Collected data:
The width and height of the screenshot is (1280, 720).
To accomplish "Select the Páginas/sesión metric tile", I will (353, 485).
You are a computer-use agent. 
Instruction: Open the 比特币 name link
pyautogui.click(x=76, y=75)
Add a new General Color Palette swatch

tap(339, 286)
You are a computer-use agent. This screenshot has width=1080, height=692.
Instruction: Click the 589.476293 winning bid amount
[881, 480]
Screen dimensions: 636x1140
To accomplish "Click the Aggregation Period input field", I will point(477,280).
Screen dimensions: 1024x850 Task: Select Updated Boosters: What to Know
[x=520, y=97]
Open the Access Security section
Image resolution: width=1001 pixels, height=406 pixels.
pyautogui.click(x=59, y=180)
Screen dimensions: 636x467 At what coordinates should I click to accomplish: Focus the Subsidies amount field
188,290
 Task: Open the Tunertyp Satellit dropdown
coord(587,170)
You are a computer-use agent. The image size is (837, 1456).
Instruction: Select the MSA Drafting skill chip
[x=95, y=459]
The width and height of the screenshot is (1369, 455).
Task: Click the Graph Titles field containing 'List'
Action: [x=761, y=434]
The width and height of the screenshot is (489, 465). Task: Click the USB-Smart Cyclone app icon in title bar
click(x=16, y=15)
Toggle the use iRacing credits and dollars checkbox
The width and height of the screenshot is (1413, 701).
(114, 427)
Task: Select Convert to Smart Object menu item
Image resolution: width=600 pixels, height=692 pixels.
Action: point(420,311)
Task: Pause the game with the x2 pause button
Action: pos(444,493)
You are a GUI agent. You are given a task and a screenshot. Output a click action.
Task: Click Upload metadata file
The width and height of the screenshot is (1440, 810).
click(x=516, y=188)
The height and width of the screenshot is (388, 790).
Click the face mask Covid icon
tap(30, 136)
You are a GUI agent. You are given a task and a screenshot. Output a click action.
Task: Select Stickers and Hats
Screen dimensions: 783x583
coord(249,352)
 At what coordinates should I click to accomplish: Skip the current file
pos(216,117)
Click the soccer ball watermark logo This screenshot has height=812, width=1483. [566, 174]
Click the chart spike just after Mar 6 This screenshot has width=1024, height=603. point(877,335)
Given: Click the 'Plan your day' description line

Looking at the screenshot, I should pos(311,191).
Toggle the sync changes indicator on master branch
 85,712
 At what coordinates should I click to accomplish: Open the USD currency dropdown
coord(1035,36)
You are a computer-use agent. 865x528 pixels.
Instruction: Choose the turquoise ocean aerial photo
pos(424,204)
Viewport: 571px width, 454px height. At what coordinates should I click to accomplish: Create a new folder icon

> [Work instructions]: Only the lines above from the line with "You are a computer-use agent. This" to the line with "Open the Access Security section", those two lines included, should be reproduced exactly.

> [Output of the task]:
You are a computer-use agent. This screenshot has width=1080, height=692.
Instruction: Click the 589.476293 winning bid amount
[881, 480]
Screen dimensions: 636x1140
To accomplish "Click the Aggregation Period input field", I will point(477,280).
Screen dimensions: 1024x850 Task: Select Updated Boosters: What to Know
[x=520, y=97]
Open the Access Security section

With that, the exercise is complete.